**AVAILABLE RECORDS:**

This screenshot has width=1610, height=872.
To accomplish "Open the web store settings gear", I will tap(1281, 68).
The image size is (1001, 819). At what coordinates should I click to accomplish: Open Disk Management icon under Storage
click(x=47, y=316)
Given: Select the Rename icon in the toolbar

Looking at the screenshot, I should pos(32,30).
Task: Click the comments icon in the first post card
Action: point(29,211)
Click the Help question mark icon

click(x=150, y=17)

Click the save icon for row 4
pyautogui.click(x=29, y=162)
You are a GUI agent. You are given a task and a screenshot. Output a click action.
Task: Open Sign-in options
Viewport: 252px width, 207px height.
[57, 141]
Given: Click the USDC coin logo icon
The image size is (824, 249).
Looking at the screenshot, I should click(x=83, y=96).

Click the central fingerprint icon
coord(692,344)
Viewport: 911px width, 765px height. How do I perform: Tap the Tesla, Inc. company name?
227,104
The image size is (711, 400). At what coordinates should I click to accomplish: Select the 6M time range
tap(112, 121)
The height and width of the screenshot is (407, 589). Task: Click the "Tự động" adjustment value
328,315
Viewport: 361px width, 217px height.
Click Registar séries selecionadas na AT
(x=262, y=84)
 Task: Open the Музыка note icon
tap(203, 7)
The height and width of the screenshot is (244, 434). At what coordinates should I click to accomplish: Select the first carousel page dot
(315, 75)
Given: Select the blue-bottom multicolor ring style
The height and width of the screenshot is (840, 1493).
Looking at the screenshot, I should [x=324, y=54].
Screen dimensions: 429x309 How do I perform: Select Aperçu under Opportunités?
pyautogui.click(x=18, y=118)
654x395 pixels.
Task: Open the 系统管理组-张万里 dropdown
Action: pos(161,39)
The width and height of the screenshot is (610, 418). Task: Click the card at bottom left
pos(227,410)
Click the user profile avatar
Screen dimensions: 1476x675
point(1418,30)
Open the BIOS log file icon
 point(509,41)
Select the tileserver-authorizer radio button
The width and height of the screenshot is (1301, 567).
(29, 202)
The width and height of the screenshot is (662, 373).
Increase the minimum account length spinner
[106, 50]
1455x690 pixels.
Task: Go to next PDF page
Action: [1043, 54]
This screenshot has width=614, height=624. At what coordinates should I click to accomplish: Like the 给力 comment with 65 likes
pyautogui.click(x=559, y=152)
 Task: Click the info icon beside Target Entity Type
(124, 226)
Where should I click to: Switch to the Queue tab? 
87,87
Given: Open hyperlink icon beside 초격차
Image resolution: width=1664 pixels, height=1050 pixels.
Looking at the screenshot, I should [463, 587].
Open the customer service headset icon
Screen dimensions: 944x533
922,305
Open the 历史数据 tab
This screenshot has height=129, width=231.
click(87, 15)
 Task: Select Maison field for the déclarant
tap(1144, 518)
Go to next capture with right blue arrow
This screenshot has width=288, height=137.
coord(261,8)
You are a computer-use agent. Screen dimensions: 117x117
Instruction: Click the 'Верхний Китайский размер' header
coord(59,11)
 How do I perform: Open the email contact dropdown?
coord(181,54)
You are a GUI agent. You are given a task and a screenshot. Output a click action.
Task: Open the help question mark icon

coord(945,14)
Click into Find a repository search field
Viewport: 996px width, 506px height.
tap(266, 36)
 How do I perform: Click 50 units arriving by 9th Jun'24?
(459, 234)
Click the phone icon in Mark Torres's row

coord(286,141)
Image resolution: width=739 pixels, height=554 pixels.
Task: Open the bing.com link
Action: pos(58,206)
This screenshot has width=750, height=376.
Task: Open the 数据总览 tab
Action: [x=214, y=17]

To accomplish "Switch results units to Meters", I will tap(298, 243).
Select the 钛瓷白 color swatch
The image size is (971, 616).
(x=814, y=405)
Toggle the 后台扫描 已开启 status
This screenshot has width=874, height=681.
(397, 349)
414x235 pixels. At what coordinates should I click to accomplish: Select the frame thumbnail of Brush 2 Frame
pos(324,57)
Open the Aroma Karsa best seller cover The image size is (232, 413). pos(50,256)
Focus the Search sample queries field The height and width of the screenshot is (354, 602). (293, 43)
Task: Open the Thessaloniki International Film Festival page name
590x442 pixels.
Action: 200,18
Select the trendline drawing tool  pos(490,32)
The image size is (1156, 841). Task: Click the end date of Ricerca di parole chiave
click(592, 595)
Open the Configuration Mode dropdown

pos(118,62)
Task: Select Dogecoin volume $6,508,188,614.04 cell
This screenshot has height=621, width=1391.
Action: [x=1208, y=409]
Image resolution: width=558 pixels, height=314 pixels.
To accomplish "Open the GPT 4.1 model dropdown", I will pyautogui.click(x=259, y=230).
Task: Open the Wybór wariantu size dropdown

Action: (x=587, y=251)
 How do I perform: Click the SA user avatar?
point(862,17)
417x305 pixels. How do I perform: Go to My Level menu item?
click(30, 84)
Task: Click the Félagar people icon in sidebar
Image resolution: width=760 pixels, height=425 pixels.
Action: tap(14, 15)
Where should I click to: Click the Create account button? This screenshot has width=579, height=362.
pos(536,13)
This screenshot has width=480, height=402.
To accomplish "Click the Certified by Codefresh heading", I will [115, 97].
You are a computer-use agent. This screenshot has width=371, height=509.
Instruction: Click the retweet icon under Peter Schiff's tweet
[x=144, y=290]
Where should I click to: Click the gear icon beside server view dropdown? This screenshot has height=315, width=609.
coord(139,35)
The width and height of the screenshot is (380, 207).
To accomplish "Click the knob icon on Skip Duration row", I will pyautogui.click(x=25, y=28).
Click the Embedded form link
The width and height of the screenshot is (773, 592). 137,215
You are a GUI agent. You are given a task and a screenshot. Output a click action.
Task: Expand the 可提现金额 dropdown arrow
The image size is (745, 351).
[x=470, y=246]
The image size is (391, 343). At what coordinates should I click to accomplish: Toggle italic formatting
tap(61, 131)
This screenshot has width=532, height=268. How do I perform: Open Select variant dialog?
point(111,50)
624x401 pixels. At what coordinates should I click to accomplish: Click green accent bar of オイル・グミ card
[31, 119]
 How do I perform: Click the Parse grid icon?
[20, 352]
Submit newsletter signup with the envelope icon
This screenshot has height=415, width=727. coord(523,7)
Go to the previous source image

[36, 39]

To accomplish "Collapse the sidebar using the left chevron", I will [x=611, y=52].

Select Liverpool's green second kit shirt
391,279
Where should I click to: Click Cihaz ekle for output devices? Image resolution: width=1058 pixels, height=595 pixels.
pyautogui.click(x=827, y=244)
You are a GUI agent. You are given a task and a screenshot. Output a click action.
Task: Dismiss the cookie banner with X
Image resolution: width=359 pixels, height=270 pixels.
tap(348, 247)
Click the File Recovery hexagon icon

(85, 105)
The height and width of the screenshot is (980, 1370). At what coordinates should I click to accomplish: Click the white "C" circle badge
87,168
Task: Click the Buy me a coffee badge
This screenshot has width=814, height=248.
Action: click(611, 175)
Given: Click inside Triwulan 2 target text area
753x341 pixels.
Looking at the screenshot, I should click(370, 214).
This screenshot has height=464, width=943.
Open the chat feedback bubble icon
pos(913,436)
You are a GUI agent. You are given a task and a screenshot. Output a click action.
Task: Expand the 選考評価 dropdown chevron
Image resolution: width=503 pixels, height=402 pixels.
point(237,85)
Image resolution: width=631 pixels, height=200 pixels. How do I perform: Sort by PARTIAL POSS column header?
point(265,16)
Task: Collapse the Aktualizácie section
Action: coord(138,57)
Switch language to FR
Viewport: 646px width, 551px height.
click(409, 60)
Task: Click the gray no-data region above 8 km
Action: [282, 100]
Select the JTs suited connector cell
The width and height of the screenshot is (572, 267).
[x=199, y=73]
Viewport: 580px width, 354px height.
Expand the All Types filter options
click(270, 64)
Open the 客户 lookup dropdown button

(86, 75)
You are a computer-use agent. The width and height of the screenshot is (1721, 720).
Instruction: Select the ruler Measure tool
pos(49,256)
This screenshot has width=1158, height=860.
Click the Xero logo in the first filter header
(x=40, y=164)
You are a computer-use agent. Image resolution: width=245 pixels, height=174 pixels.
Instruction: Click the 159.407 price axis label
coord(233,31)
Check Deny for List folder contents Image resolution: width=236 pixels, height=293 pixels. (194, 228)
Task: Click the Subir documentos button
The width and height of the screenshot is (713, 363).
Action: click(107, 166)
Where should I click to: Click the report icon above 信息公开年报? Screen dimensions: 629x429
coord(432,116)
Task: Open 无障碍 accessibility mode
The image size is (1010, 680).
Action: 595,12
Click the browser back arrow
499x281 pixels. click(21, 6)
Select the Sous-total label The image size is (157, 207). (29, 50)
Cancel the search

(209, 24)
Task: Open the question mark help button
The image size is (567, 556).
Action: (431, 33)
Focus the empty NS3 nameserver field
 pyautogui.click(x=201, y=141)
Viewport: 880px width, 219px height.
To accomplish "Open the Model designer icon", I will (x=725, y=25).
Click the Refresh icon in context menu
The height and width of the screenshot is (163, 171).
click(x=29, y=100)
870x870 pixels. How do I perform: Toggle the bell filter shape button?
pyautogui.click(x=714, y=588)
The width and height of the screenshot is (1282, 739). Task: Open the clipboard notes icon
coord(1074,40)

**EXERCISE OBJECTIVE:** Scan the records for the word "sidebar", and copy each line where it is found.

**RESPONSE BOX:**
Task: Click the Félagar people icon in sidebar
To accomplish "Collapse the sidebar using the left chevron", I will [x=611, y=52].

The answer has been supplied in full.